Efectos del fuego en La Cabrera. / J.L.B. |I.S.

El incendio de La Cabrera deja tras de sí un desolador pareja que trae a la memoria los devastadores efectos que tuvo el fuego en la vecina Castrocontrigo o La Tebaida

A. CUBILLASEncinedo

Adentrarse en La Cabrera es hoy adentrarse en la nostalgia, el desamparo. Es entrar en una comarca azotada por las voraces llamas del incendio más devastador en los últimos años en Castilla y León y el más grave de este verano en España.

Un fuego que en la Cabrera se siente por los cinco sentidos.
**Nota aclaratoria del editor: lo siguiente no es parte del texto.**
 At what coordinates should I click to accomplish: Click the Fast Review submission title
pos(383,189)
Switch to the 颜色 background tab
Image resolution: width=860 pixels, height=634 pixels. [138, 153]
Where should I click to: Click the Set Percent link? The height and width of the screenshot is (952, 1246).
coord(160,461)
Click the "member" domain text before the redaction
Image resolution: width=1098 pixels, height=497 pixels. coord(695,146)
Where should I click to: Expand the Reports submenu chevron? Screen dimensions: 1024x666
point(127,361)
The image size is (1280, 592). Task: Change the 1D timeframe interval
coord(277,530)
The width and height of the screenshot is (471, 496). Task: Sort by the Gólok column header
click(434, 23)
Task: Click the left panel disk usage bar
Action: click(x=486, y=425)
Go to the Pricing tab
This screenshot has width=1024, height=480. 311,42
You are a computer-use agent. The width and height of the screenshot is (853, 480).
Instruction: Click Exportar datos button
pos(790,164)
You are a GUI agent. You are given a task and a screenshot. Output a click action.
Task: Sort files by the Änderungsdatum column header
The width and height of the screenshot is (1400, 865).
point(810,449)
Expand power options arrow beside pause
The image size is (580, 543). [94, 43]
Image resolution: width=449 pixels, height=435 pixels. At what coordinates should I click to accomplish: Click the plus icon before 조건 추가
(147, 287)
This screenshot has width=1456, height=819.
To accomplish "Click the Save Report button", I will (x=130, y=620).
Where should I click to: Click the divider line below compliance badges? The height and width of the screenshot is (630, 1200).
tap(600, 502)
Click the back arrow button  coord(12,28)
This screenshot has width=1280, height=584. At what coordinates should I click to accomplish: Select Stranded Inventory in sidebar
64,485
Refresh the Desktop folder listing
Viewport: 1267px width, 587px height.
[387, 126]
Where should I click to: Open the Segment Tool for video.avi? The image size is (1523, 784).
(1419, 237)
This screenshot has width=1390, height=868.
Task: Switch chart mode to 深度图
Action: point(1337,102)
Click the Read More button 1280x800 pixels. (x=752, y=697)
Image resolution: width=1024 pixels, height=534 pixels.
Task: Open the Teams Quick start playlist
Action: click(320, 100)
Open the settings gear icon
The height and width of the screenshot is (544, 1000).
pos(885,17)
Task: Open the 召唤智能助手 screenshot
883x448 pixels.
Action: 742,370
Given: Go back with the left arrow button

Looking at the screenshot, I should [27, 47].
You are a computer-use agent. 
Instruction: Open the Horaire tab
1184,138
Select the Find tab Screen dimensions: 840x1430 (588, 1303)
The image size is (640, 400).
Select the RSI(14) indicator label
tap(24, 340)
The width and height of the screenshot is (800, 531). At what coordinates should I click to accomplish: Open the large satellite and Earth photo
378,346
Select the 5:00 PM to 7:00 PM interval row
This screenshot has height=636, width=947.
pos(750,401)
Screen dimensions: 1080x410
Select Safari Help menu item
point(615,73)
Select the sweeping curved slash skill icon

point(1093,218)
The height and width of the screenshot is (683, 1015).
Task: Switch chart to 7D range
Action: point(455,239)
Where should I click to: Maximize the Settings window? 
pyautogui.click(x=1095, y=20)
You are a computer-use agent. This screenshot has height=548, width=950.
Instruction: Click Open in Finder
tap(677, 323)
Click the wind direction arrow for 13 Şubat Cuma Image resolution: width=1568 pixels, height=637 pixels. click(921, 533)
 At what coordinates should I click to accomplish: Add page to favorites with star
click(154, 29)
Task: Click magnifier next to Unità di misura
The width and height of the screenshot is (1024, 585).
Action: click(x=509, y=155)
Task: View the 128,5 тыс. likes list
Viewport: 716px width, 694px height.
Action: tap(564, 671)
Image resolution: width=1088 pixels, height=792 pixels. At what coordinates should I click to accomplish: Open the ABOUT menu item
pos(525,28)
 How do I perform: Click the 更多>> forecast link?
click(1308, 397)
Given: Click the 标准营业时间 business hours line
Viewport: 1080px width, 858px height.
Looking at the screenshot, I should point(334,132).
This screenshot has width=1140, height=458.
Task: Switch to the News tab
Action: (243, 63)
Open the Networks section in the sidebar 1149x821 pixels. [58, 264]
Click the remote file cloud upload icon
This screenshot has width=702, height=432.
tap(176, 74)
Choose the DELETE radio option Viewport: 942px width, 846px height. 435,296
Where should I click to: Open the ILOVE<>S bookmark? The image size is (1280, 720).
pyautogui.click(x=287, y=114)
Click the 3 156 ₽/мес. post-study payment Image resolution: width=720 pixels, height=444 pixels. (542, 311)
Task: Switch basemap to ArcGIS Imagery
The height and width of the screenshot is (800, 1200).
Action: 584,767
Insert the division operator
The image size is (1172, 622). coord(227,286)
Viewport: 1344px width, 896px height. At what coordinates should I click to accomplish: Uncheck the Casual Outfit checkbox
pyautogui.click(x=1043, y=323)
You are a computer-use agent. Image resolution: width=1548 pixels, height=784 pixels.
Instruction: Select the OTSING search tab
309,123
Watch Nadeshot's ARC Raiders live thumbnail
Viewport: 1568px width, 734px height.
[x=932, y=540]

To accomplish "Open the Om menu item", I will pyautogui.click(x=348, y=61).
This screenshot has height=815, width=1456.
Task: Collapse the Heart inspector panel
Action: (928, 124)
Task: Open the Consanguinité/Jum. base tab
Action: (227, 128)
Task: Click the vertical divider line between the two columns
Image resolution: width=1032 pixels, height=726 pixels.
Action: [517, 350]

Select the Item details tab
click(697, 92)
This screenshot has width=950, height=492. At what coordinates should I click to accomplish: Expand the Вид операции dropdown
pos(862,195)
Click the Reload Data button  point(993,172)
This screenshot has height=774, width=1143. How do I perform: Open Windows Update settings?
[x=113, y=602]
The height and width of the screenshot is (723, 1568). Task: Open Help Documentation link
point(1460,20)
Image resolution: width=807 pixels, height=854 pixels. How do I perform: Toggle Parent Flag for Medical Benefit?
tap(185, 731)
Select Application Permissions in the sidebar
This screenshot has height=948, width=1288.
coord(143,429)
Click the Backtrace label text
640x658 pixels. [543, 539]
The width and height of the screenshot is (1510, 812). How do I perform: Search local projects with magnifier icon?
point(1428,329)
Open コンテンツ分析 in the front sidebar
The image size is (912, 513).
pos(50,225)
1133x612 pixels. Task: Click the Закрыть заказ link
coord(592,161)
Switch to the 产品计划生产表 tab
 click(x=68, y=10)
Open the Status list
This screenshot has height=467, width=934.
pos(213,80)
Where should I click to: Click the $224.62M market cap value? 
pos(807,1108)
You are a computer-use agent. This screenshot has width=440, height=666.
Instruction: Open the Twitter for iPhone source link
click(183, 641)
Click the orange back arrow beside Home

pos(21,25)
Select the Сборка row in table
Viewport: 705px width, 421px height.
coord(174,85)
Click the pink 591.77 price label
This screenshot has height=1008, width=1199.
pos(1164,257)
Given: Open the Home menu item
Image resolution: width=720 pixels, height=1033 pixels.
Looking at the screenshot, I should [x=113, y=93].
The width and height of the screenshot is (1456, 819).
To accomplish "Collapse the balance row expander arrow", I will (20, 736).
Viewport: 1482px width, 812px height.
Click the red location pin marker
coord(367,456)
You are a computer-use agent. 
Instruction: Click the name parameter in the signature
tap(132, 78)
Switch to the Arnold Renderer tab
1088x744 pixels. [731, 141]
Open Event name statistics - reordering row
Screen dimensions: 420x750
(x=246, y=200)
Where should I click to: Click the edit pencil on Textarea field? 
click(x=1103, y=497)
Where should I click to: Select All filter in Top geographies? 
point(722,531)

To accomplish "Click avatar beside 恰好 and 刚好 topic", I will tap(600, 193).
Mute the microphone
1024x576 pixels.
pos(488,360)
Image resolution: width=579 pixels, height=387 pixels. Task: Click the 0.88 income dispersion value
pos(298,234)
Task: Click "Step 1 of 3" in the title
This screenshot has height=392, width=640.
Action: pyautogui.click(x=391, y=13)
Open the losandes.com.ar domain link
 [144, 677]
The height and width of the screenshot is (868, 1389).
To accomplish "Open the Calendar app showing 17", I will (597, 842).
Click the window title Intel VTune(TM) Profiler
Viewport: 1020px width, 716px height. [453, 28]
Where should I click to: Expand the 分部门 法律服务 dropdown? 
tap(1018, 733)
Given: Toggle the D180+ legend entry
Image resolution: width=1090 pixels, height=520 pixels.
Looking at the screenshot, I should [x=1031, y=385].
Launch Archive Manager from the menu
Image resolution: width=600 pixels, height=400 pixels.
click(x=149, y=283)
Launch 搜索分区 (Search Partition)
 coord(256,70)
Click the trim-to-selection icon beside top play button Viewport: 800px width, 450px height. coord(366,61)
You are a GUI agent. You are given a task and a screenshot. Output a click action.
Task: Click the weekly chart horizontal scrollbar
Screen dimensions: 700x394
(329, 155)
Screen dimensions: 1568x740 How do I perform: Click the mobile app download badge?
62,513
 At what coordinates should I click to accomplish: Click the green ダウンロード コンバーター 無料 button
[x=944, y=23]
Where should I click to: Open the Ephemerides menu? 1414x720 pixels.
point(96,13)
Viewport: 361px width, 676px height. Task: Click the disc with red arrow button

El fuerte olor a humo embriaga este entorno natural privilegiado de alta montaña que estuvo a merced de las virulentas lenguas de fuego que arrasaron todo lo que se encontraban por delante.

Avanzaron a su antojo y con capricho, echando un pulso a los más de 300 efectivos que tras seis días de intensa lucha derrotaban al que cada verano se convierte en el peor enemigo del entorno natural de la provincia leonesa.

La Tebaida o Castrocontrigo son sólo algunas de las zonas más damnificadas por el fuego en los últimos años en León, que cuenta con una larga lista a la que este año se suma la Cabrera que dibuja una imagen en la que el verde de sus frondosos pastos se entremezclan con las más de 10.000 hectáreas manchada de negro de ceniza.

Una comarca en la que parece que el verano se ha despedido de golpe para adentrarse de lleno en los últimos rescoldos del otoño, donde las hojas amarillentas se aferran en vano a las ramas de los consumidos árboles.

Son los efectos del fuego, los efectos de la mano del hombre que, de la noche a la mañana, han borrado los colores de La Cabrera.